- PROMPT -
Send back the entries exactly as they were given.

- DATA TO EXAMINE -
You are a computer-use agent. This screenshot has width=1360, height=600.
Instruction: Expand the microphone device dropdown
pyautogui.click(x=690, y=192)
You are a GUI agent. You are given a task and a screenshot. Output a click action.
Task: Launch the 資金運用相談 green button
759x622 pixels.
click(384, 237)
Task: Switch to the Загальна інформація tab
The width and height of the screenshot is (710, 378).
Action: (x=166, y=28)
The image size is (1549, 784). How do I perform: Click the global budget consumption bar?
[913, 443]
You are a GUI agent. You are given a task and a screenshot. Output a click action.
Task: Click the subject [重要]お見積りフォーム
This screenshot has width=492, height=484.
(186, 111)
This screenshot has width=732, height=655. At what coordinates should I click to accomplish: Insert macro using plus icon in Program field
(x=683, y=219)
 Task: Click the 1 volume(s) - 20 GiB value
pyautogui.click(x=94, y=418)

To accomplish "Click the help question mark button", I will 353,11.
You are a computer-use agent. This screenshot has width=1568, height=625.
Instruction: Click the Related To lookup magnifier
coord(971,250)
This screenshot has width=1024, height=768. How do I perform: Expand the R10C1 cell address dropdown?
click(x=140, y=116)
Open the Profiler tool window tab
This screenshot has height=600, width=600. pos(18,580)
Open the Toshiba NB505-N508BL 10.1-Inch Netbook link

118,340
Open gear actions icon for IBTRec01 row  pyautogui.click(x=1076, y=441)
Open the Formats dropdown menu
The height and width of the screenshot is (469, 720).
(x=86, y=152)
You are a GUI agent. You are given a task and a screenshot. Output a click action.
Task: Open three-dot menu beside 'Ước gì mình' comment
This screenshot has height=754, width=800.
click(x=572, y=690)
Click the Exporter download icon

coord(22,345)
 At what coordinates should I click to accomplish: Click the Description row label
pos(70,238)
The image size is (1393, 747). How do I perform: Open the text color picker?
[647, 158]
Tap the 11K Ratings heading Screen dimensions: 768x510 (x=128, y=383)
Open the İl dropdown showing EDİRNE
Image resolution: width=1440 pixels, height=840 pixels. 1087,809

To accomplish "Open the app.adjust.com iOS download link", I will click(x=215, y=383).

- EXERCISE SOLUTION -
You are a computer-use agent. This screenshot has width=1360, height=600.
Instruction: Expand the microphone device dropdown
pyautogui.click(x=690, y=192)
You are a GUI agent. You are given a task and a screenshot. Output a click action.
Task: Launch the 資金運用相談 green button
759x622 pixels.
click(384, 237)
Task: Switch to the Загальна інформація tab
The width and height of the screenshot is (710, 378).
Action: (x=166, y=28)
The image size is (1549, 784). How do I perform: Click the global budget consumption bar?
[913, 443]
You are a GUI agent. You are given a task and a screenshot. Output a click action.
Task: Click the subject [重要]お見積りフォーム
This screenshot has width=492, height=484.
(186, 111)
This screenshot has width=732, height=655. At what coordinates should I click to accomplish: Insert macro using plus icon in Program field
(x=683, y=219)
 Task: Click the 1 volume(s) - 20 GiB value
pyautogui.click(x=94, y=418)

To accomplish "Click the help question mark button", I will 353,11.
You are a computer-use agent. This screenshot has width=1568, height=625.
Instruction: Click the Related To lookup magnifier
coord(971,250)
This screenshot has width=1024, height=768. How do I perform: Expand the R10C1 cell address dropdown?
click(x=140, y=116)
Open the Profiler tool window tab
This screenshot has height=600, width=600. pos(18,580)
Open the Toshiba NB505-N508BL 10.1-Inch Netbook link

118,340
Open gear actions icon for IBTRec01 row  pyautogui.click(x=1076, y=441)
Open the Formats dropdown menu
The height and width of the screenshot is (469, 720).
(x=86, y=152)
You are a GUI agent. You are given a task and a screenshot. Output a click action.
Task: Open three-dot menu beside 'Ước gì mình' comment
This screenshot has height=754, width=800.
click(x=572, y=690)
Click the Exporter download icon

coord(22,345)
 At what coordinates should I click to accomplish: Click the Description row label
pos(70,238)
The image size is (1393, 747). How do I perform: Open the text color picker?
[647, 158]
Tap the 11K Ratings heading Screen dimensions: 768x510 (x=128, y=383)
Open the İl dropdown showing EDİRNE
Image resolution: width=1440 pixels, height=840 pixels. 1087,809

To accomplish "Open the app.adjust.com iOS download link", I will click(x=215, y=383).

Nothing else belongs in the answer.